The FOXO1 Breakapart probe consists of two probes (405kb and 183kb), labelled in green, situated proximal to the FOXO1 gene and covering markers D13S765 and SHGC-111293 and four probes (123kb, 142kb, 95kb and 253kb), labelled in red, situated distal to the FOXO1 gene and covering markers D13S638 and SHGC-16596.

 

Probe information

Translocations involving the FOXO1 (forkhead box O1) gene at 13q14.1 and either the PAX3 (paired box 3) gene at 2q36.1 or the PAX7 (paired box 7) gene at 1p36.1 are seen frequently in cases of alveolar rhabdomyosarcoma1,2.

Rhabdomyosarcoma is the most common soft-tissue sarcoma seen in children and younger adults with two major histological subtypes: alveolar rhabdomyosarcoma (ARMS) and embryonal rhabdomyosarcoma (ERMS)3. FOXO1 rearrangements are recognised recurrent abnormalities seen in ARMS, but not seen in ERMS1,2.

Approximately 55% of cases of ARMS are associated with a PAX3-FOXO1 rearrangement via a t(2;13)(q36.1;q14) translocation and 22% of cases of ARMS are associated with a PAX7- FOXO1 rearrangement via a t(1;13)(p36;q14) translocation4. These translocations lead to the fusion of transcription factor FOXO1 to the transcription factors PAX3 and PAX7 located at 2q36.1 and 1p36.13 respectively2.

Studies have shown that ARMS patients with PAX-FOXO1 rearrangements have an inferior outcome compared to ERMS patients, whereas ARMS patients without PAX-FOXO1 rearrangements show similar outcomes to ERMS2,5.
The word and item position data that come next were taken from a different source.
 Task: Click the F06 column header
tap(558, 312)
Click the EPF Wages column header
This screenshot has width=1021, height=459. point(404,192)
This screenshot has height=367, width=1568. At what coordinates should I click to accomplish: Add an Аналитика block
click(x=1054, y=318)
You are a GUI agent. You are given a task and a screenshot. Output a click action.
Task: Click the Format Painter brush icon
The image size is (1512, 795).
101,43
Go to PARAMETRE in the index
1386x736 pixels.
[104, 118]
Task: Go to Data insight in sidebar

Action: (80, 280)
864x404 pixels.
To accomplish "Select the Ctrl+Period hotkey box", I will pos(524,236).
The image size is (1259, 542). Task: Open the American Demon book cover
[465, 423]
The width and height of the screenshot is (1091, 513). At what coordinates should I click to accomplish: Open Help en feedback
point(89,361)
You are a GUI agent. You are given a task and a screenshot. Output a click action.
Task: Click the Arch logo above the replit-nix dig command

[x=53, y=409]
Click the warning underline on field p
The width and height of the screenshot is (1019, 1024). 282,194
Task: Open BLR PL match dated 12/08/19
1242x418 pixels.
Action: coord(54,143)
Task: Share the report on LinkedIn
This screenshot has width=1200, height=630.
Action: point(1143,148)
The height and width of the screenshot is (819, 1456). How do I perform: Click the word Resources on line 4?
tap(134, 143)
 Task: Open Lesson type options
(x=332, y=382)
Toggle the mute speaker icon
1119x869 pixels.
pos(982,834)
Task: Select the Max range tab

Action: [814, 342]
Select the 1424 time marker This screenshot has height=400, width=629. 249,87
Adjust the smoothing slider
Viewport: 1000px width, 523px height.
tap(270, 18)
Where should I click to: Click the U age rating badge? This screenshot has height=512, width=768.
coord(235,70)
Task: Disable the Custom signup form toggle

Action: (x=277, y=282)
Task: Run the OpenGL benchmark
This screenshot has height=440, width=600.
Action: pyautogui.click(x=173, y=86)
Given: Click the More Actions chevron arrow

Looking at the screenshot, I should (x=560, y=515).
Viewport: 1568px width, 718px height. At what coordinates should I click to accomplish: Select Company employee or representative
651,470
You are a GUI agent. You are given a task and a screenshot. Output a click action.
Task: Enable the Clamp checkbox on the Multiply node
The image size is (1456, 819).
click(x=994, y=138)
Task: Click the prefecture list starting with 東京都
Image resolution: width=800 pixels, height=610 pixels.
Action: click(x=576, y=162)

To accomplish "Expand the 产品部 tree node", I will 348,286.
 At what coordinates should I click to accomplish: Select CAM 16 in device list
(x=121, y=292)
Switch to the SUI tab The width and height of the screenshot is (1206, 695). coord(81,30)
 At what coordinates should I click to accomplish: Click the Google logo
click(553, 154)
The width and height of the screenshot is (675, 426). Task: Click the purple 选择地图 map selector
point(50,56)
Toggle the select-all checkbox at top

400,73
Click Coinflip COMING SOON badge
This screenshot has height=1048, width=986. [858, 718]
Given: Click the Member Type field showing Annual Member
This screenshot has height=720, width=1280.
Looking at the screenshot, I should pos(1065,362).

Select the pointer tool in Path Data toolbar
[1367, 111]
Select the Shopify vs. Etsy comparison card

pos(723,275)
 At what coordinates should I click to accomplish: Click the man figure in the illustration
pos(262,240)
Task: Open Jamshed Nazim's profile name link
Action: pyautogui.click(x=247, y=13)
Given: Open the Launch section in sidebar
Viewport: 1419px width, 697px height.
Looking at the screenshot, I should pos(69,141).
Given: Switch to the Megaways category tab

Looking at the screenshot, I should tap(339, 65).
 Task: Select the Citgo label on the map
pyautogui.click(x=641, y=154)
A subset of patients with ARMS may show fusion gene amplification. This is most commonly associated with the presence of PAX7-FOXO1 rearrangements and has been shown to be associated with significantly improved outcome over ARMS patients with PAX-FOXO1 rearrangements without fusion gene amplification6.

This breakapart probe design allows the detection of FOXO1 rearrangements, regardless of the partner gene involved.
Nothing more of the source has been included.